From bedridden to beaming - smiling Tiger Woods pumped for return
It has been a long, hard road back for Tiger Woods, with several diversions, but he is feeling confident ahead of his latest return.
Tiger Woods revealed the agony of his prolonged absence from golf as he spoke ahead of his latest comeback at the Hero World Challenge, where he hopes to prove his troubles are behind him.
The 14-time major winner has endured a series of surgeries to combat his many injury problems and underwent another back operation in April.
It is nine months since the 41-year-old last played competitively, but he will tee it up alongside US PGA Championship victor Justin Thomas on Thursday as the headline act of a small but stellar field in the Bahamas.

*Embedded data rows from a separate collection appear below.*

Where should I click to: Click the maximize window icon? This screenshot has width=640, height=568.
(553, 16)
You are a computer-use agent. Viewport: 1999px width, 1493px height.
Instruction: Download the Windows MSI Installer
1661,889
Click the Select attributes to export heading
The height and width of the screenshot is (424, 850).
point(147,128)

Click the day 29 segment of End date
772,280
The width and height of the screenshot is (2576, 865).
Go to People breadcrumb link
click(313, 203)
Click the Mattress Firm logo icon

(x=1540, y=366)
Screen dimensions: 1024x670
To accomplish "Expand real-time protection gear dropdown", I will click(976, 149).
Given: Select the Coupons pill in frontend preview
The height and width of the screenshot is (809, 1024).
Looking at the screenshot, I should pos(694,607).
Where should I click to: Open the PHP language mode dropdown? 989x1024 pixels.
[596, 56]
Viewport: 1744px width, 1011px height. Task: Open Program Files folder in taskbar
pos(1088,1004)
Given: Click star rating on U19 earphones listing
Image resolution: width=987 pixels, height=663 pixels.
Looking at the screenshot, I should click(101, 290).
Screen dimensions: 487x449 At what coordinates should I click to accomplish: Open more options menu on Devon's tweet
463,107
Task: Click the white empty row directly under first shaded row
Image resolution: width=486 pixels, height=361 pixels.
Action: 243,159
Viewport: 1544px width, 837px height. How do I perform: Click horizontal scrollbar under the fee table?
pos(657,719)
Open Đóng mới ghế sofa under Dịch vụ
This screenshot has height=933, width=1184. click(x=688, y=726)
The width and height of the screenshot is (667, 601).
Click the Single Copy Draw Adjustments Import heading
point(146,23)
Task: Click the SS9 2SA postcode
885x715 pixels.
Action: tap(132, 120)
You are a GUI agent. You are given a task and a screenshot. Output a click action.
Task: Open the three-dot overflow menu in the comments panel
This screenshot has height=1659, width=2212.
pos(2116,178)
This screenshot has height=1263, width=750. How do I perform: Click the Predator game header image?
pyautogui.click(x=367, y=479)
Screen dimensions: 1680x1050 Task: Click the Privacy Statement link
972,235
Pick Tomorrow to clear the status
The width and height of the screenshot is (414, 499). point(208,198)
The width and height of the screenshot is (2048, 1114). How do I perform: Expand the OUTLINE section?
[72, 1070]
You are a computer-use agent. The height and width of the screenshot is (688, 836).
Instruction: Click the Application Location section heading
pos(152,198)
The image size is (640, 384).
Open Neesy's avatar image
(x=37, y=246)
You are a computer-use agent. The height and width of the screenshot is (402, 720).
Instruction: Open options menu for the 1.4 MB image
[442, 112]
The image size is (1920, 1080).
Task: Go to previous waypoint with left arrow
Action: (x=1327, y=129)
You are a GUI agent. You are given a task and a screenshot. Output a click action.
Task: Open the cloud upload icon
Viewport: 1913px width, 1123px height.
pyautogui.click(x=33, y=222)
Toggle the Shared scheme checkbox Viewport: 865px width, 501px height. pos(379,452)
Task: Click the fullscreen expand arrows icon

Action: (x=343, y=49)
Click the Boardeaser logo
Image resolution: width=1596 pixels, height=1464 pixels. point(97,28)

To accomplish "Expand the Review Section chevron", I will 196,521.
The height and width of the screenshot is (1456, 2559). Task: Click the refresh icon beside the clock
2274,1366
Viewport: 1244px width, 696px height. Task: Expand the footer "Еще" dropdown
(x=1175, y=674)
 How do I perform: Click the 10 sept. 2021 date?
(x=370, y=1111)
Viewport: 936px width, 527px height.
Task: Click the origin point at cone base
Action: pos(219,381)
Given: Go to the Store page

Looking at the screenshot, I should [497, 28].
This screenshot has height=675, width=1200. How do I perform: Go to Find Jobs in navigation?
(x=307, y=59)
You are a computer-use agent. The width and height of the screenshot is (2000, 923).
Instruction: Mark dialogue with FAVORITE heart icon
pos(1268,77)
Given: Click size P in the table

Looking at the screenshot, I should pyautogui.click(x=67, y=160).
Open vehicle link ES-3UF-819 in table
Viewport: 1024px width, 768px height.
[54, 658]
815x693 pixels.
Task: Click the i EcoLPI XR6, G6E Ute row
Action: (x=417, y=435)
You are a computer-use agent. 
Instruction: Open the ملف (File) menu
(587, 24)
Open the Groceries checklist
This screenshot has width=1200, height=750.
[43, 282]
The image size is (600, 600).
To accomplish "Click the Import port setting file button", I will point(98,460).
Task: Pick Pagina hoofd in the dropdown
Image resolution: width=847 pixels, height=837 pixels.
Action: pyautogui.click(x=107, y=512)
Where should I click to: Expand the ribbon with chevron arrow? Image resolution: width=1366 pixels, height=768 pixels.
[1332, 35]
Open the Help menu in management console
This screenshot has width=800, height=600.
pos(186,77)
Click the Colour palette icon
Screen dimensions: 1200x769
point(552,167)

And the American is relishing the prospect of getting back out on the course, having been in life-altering pain for much of the past two years.
"I miss playing golf for fun, going out here and having a hit and giggle. I haven't done that for two years," said Woods, who appeared relaxed and in good humour at Tuesday's pre-tournament media conference.
"I'd play nine here, 18 there and then I'd need two or three days off because my back was killing me.
"This surgery was about quality of life. I didn't really have much. I've been in bed about two years and I didn't get to do much.
"People would ask me 'why don't you go out for dinner?' – because I can't. I can't sit.
"And also I'm now able to participate in my kids' life, when they play sport. I've missed it."
Woods had previously made a return at the same event last year, when he spoke with similar optimism about his future prospects, only to end up back in the treatment room.
But he is confident the outcome will be different this time, despite conceding he had not yet gone through the full range of shots that once characterised his peerless repertoire.
He said: "This is very different. Last year I was still struggling with the pain. I was able to hit some good shots, but looking back now I was playing in slow motion.
"That was as hard as I could hit it. I didn't realise how bad my back had become and just how slow I was, because it's been a slow, degrading process.
"Now to come out here and do what I've been doing the last couple weeks ... it's been great."